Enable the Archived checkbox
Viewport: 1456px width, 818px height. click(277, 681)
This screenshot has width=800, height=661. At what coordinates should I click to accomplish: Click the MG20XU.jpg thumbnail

+===+

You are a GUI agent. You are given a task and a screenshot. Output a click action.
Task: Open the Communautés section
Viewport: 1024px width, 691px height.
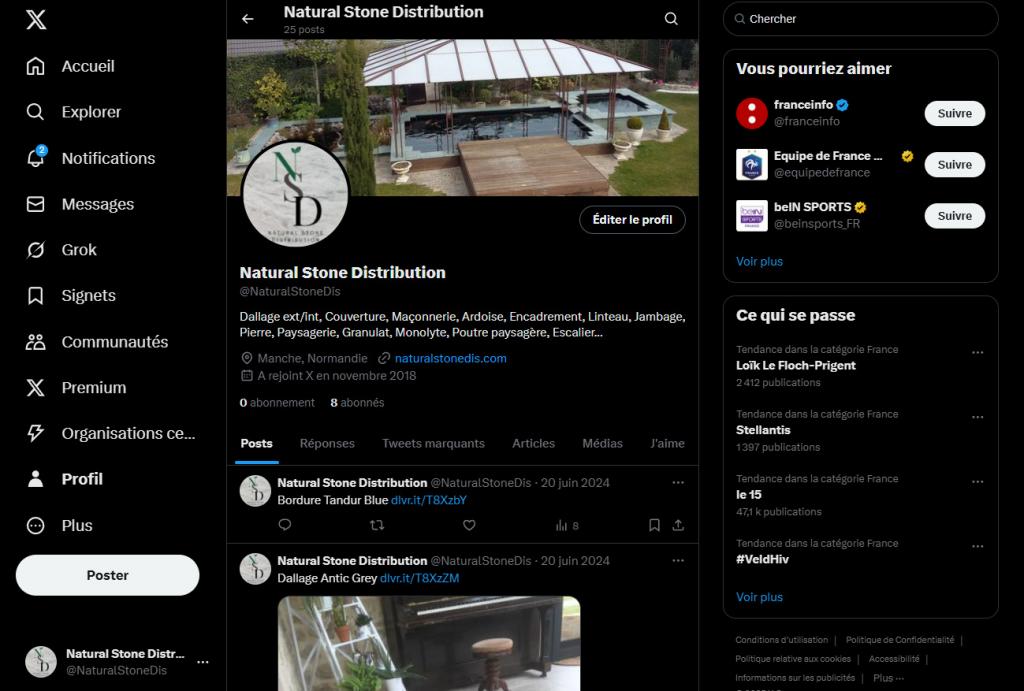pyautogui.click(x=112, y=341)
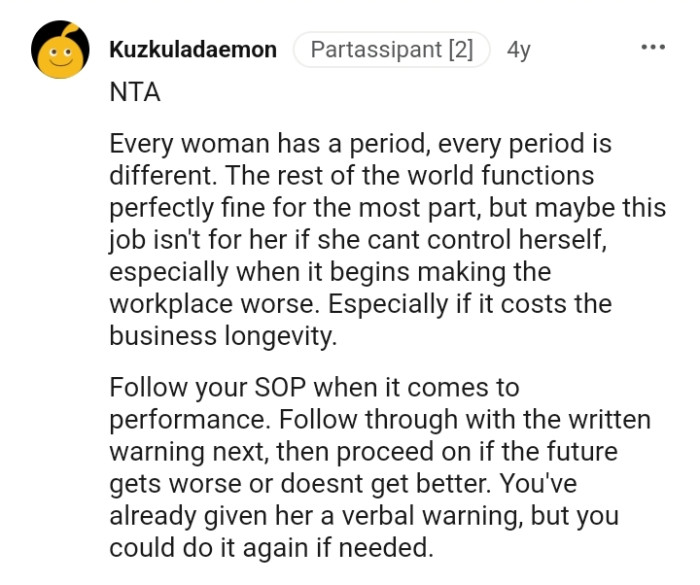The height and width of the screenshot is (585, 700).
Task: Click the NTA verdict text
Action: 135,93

+===+

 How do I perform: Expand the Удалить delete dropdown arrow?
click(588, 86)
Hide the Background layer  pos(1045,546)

+===+

- **INSTRUCTIONS FOR THE TASK**
The required answer is the exact run of lines above starting at the line with "Enable the Archived checkbox" and ending at the line with "This screenshot has", with both ends present.

- **COMPLETED TASK**
Enable the Archived checkbox
Viewport: 1456px width, 818px height. click(277, 681)
This screenshot has width=800, height=661. At what coordinates should I click to accomplish: Click the MG20XU.jpg thumbnail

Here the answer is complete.